1

I have been exploring Polars for my web application. Its been impressive so far, until I hit this issue that has stalled my use of this awesome library. Usecase: I read a parquet file into Polars dataframe, use this pl dataframe to serve results for a get request on FastAPI.

@fastApi.get("/polars-test")
async def polars_test():
    polars_df = pl.read_parquet(f"/data/all_area_keys.parquet")
    df = polars_df.limit(3)
    return df.to_dicts()


polars= 0.16.2
pyarrow=9.0.0
fastapi=0.92.0
BaseDockerImage = tiangolo/uvicorn-gunicorn-fastapi:python3.11

When I package it up into docker image and run the FastAPI app on gunicorn, this get path does not respond. Using the /docs, hitting this end point will just wait for several minutes and the worker terminates, without any errors logged

I am starting to think Polars multithread is not playing well with FastAPI'S concurrency. But I an unable to find related documents to get an understanding. Please help, would absolutely hate to abandon Polars.

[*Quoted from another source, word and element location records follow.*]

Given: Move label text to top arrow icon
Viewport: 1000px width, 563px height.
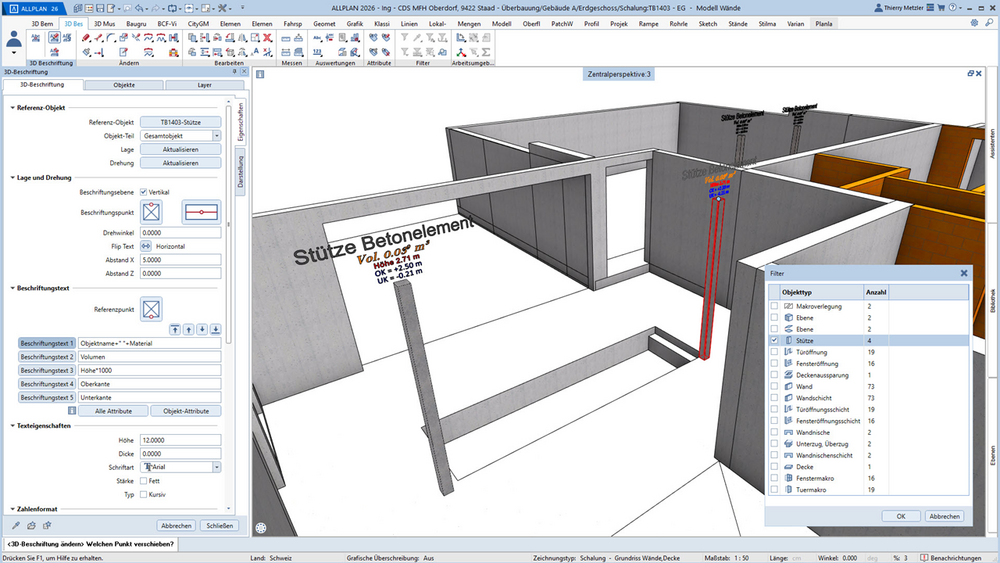Looking at the screenshot, I should click(175, 330).
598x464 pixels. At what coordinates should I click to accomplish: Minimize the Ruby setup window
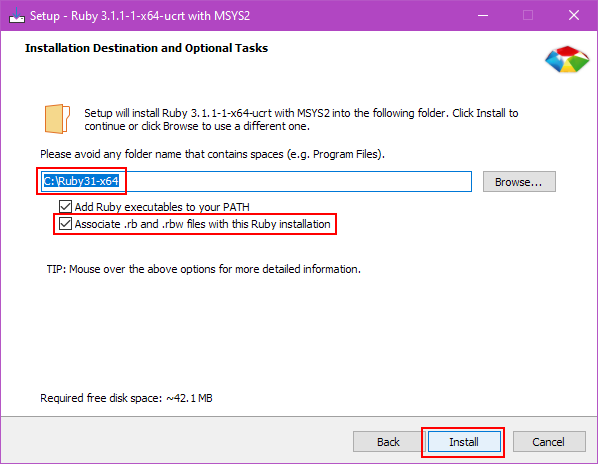483,16
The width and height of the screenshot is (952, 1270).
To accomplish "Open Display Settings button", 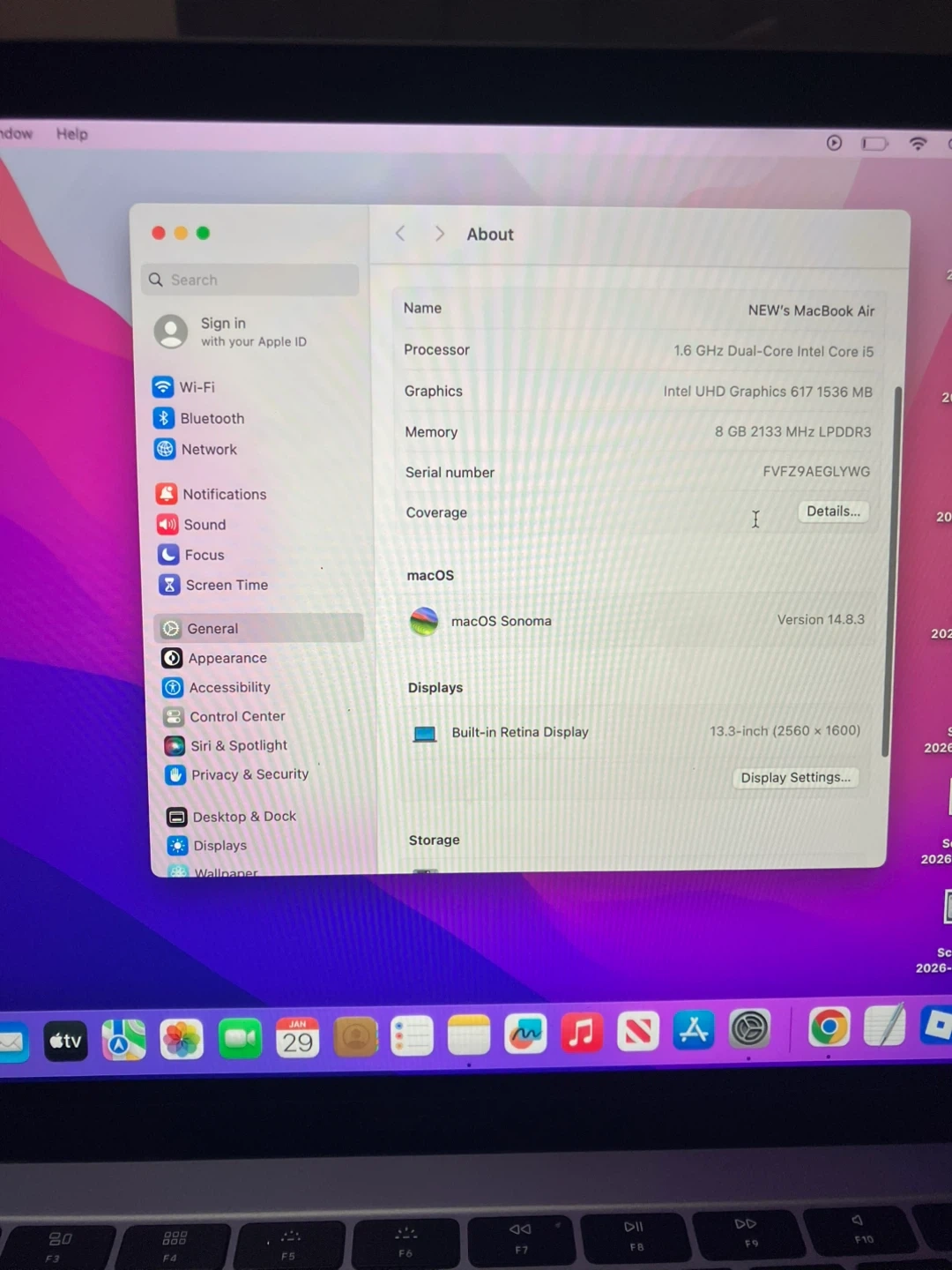I will click(795, 777).
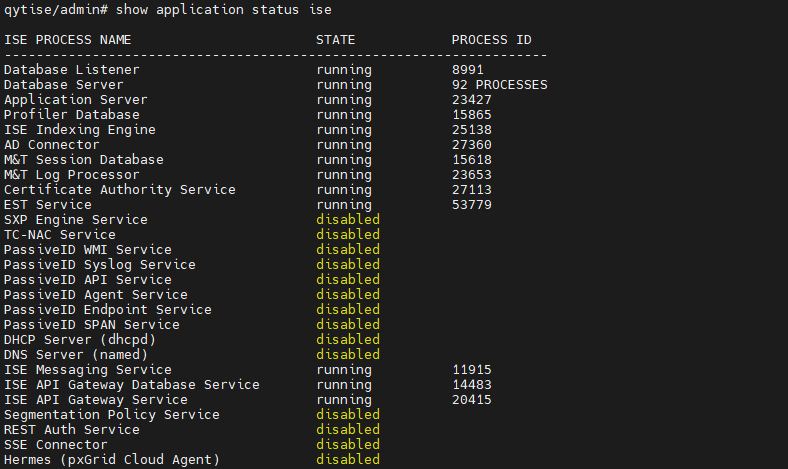788x469 pixels.
Task: Select the Database Listener process name
Action: 72,70
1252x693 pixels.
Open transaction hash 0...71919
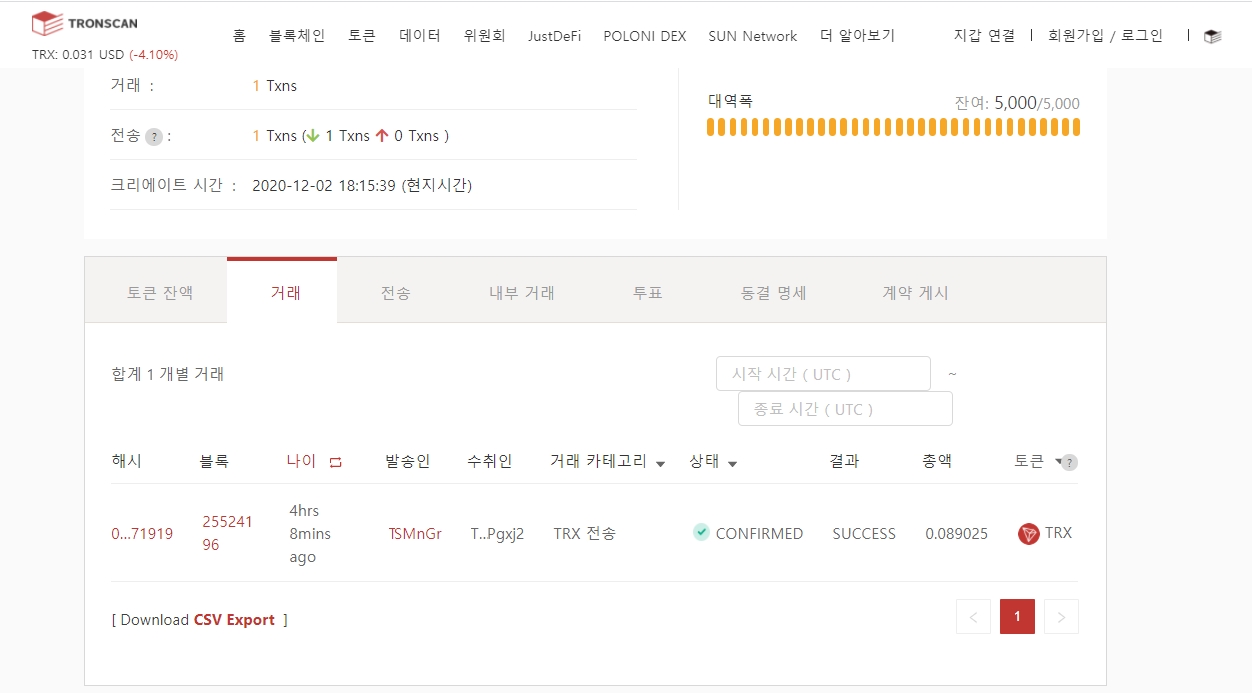click(x=142, y=534)
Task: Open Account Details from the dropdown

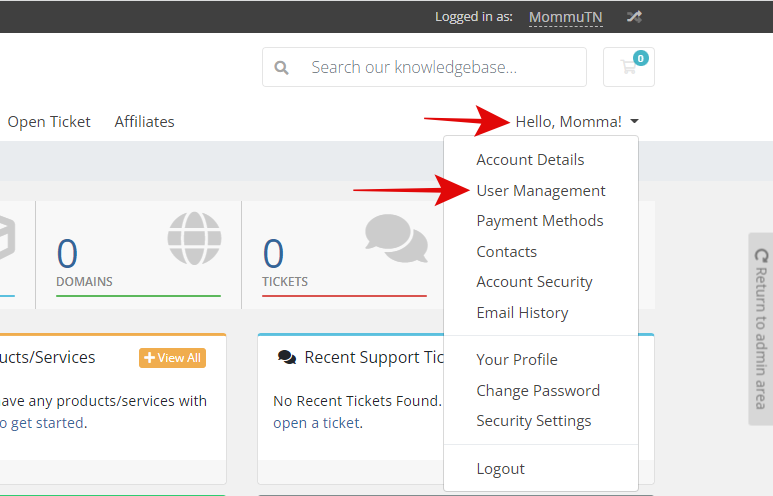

Troubleshooting done so far:

  1. The get request works perfectly when I test it locally.
  2. log on to the running docker container and run the above pl commands - it works
  3. Just tried to print the schema of the dataframe - it works. So the dataframe is created and metadata available. I get this issue only when I run filter or Any transform on the polars dataframe
  4. Created a lazy frame and tried to collect, but no luck
  5. Remove async from the method, no luck
  6. Changed python version from 3.8 to 3.11, no luck
  7. Spcifying the platform to linus/amd64 while running the docker, no luck
Chris
  • 18,724
  • 6
  • 46
  • 80
  • If you change the return to something generic like "hello world" instead of returning dict, does that work? It seems you haven't yet ruled out that the problem has nothing to do with polars. Separately, I don't know about fastapi, but in Flask, I think you'd `jsonify` the dicts before you actually return them. – Dean MacGregor Feb 21 '23 at 11:29
  • Thank you. But that did not help. I have returned DataFrame.schema on that path, which works. Its only when I apply filter or limit or any transform that the path becomes non responsive. – Data Analyst Feb 21 '23 at 17:25
  • Put some logging above each line so line before the read_pq just put "received request" then do f"loaded pq file with shape= {polars_df.shape}" and so on... Also, try a different smaller file so you can try without `limit` – Dean MacGregor Feb 21 '23 at 19:49

2 Answers2

2

Alright, found below details that explain the issue I was facing - https://pola-rs.github.io/polars-book/user-guide/howcani/multiprocessing.html

So the change I had to make was to remove the file read to avoid passing the file lock on to the newly forked process/thread. Refactor the read operation into a function.

Working code:

@geodataRouter.get("/polars-test")
async def polars_test():
    ALL_AREA_KEYS_PL = get_all_area_keys_pl()
    df = ALL_AREA_KEYS_PL.limit(3)
    return df.to_dicts()

def get_all_area_keys_pl():
    ALL_AREA_KEYS_PL = pl.read_parquet(f"/data/all_area_keys.parquet")
    return ALL_AREA_KEYS_PL

In retrospect, I should not have had IO operations in an Fastapi async def to beging with.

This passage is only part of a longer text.